One New Year’s Eve in L.A., my wife Briggs and I rode our bicycles from bars to pubs to Santa Monica Beach. We did everything on them, from supermarket runs to arriving at premieres in evening dress.

We were on bikes in London the last time I remember Briggs completely physically free before she got cancer. It began with us sitting in the Shaftesbury Theatre, one of the largest theatres in the West End. We were in the office of the chief executive of the theatre and television production company that owned it. He was telling us that he’d discussed a play of ours with the owner of the company. It was a comedic paean to Peter O’Toole and Richard Harris’s era of hellraising actor.

He wanted to make it their first production under his new regime. He knew we had another prominent West End/Broadway producer interested. He said he was offering us a production, and if there was a bidding war, that wasn’t an obstacle. Below the desk, Briggs was pressing her foot down on mine in her excitement. After talk of possible stars for the leads and finishing our coffees, we left the office all grins.

We’d bought a couple of second-hand bikes for our six weeks there. Friends of ours had a house in Battersea, on the other side of the Thames. We had the use of it while they stayed in our apartment in Beverly Hills. The middle part of our ride back to the house was along the Mall, the long tree-lined roadway that leads to Buckingham Palace. As we turned onto it, we were still elated. We’d been talking animatedly the whole way.

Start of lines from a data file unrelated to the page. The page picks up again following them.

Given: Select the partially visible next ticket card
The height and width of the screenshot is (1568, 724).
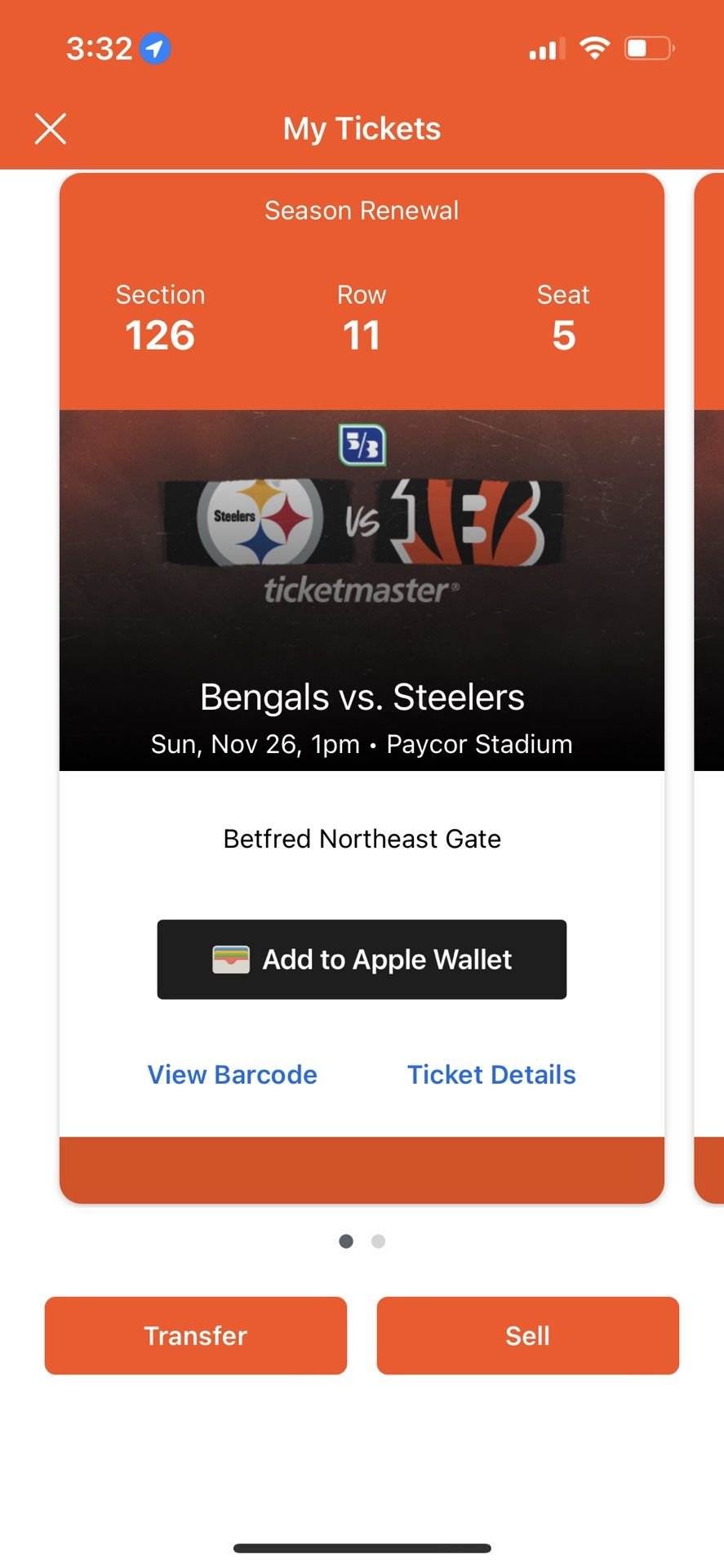Looking at the screenshot, I should pyautogui.click(x=710, y=686).
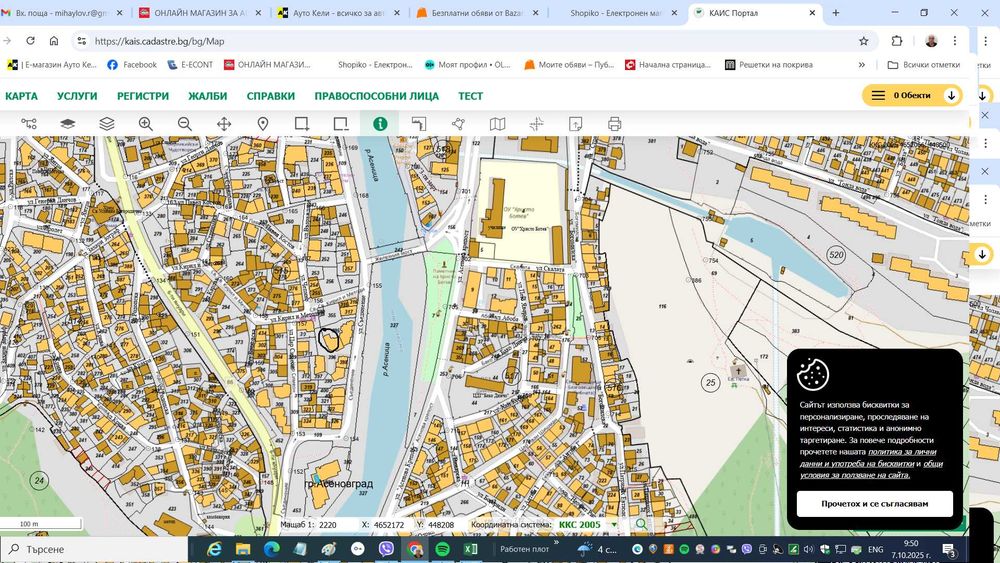The image size is (1000, 563).
Task: Open the СПРАВКИ menu
Action: (x=270, y=96)
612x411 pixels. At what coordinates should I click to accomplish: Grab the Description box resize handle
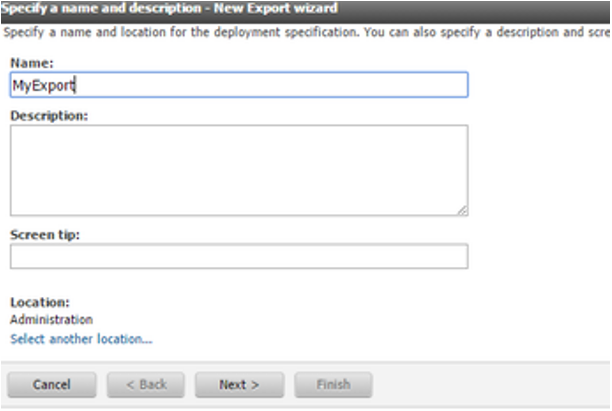(x=463, y=210)
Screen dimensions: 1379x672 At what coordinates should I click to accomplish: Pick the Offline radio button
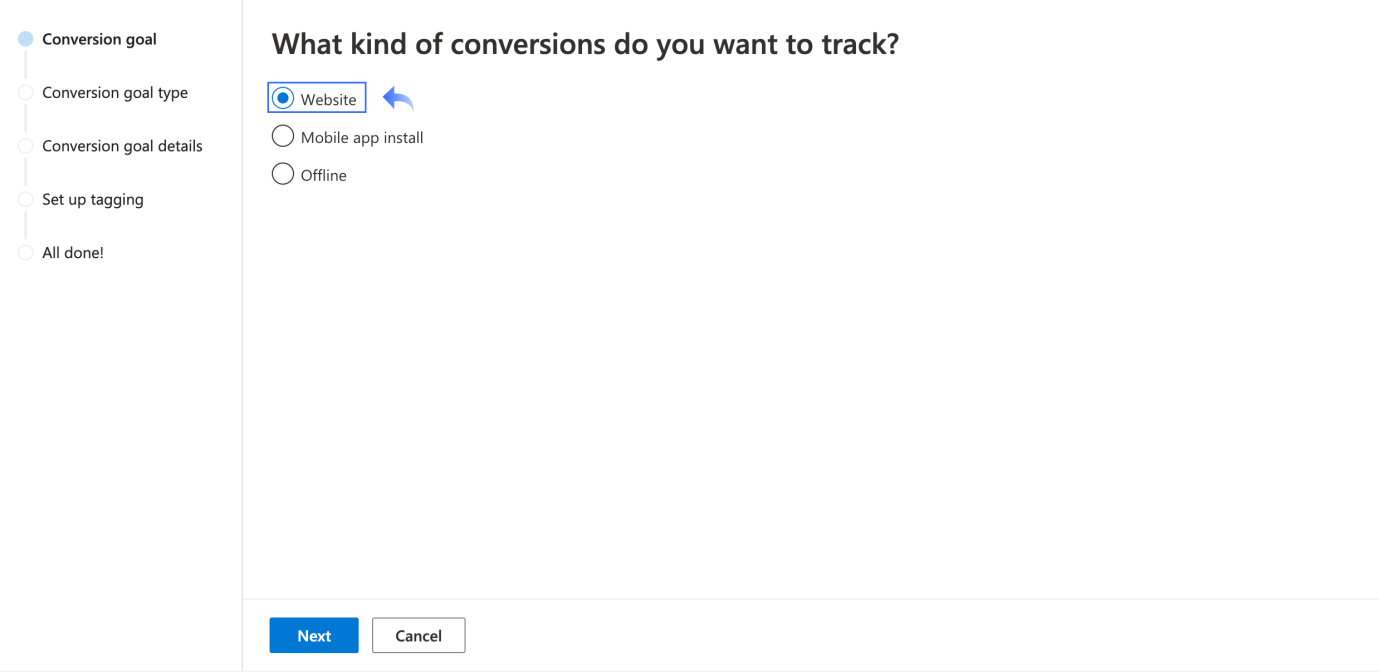click(283, 174)
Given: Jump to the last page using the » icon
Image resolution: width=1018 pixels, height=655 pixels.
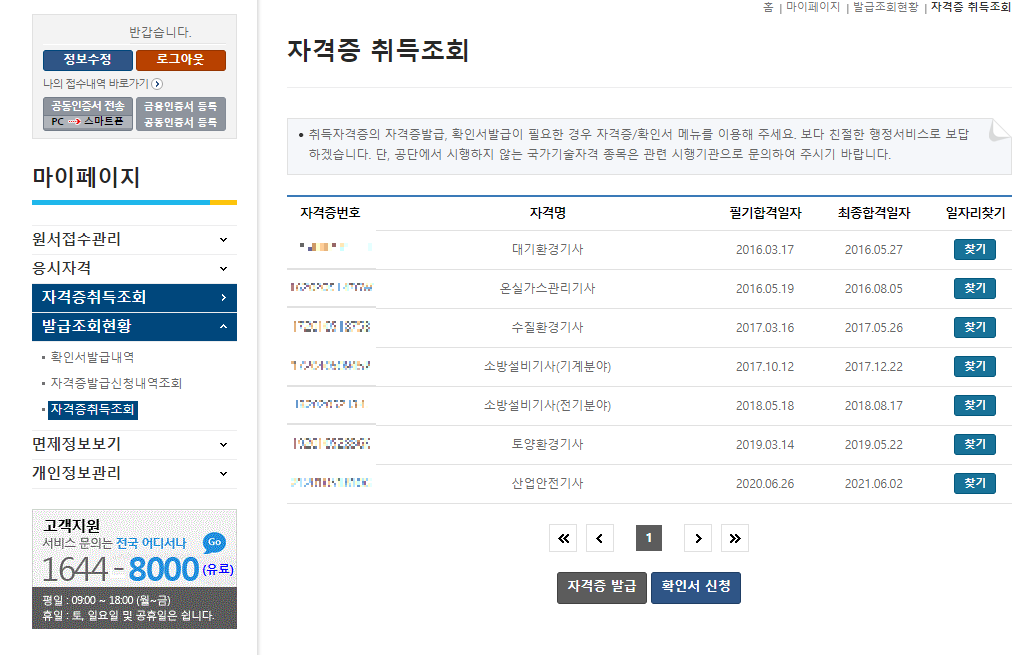Looking at the screenshot, I should (734, 537).
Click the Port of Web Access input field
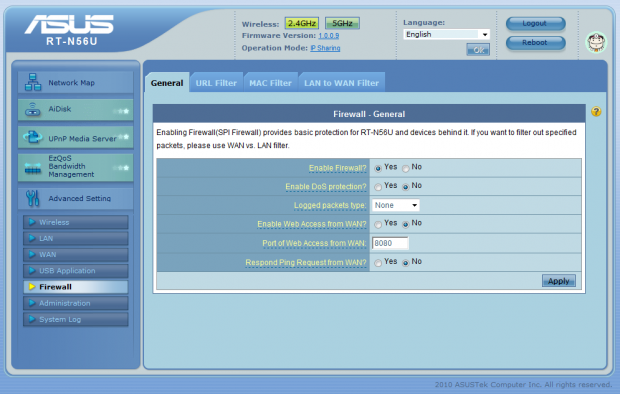 [x=390, y=243]
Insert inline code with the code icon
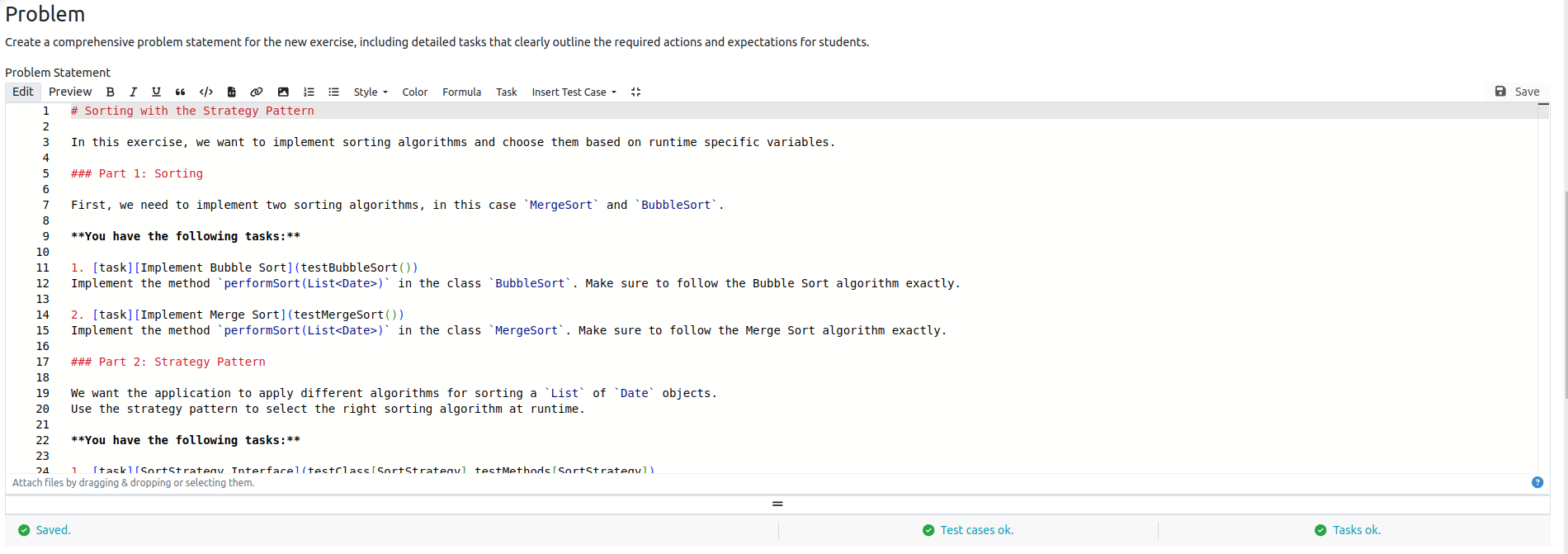 pyautogui.click(x=206, y=92)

Suddenly we were aware that the Mall was strangely deserted, especially for that time of day. We slowed up, taking it in, and looked to each other. Then Briggs struck a pose that let me know I was supposed to watch what she was going to do. As she took off, I came to a stop…and she began performing a ballet on bicycle.

She had studied ballet and designed costumes for ballet pieces. She’d taken a course in the history of ballet in Copenhagen. And except for in summer, she’d usually have on dancers’ legwarmers. Now here all of it was melded together into something I couldn’t believe I was seeing.

It was as if the bicycle was riding itself as she extended her arms and legs into impossibly beautiful positions. She pointed her shoes into becoming toeshoes. As the bicycle curled beneath her, her lovely hands were guiding me through it all. She glided back past me as if “Swan Lake” had been inspired by her. She danced on past bits of sky gouached into the trees, as she herself might have painted them.

Then that leafy blue-and-green flickered at the edges of her arms until the broad, open, solid Mall held onto the final sweeping grace of her shoulders and waist. As she came back to me, she seemed to be ethereally hardly pedaling at all. My mouth had been open the whole time. She came to a stop and I said, “You know that’s impossible, what you just did.” She just grinned that incredible grin of hers.

We smiled deeply into each other’s eyes and, cherishing each other and the moment, we resumed riding up the Mall together…lingeringly, catching each other’s eyes as we rode.

A year later Briggs was hit on her bicycle in L.A., our first months-long experience with doctors and hospitals ahead of her cancer. The owner of the production company changed his mind because of “economic conditions.” The chief executive resigned. The other prominent producer postponed meeting with us in Beverly Hills twice. Then he got miffed at our broaching the possibility of a co-production between the chief executive and him.

In that perfect memory of Briggs, though, the world allowed her the full extent of her capacity for happiness. We could have ridden our bicycles not just past Buckingham Palace and over the Thames to Battersea but on over the setting sun to Briggs’s beloved Saturn. When we were first getting involved in Brooklyn, she had told me she wanted to sit on its rings and dangle her legs.

Since losing her, after fighting her cancer together through four centres in Manhattan, that day on the Mall and so many other cherished moments are no longer shared memories; just stories I tell alone.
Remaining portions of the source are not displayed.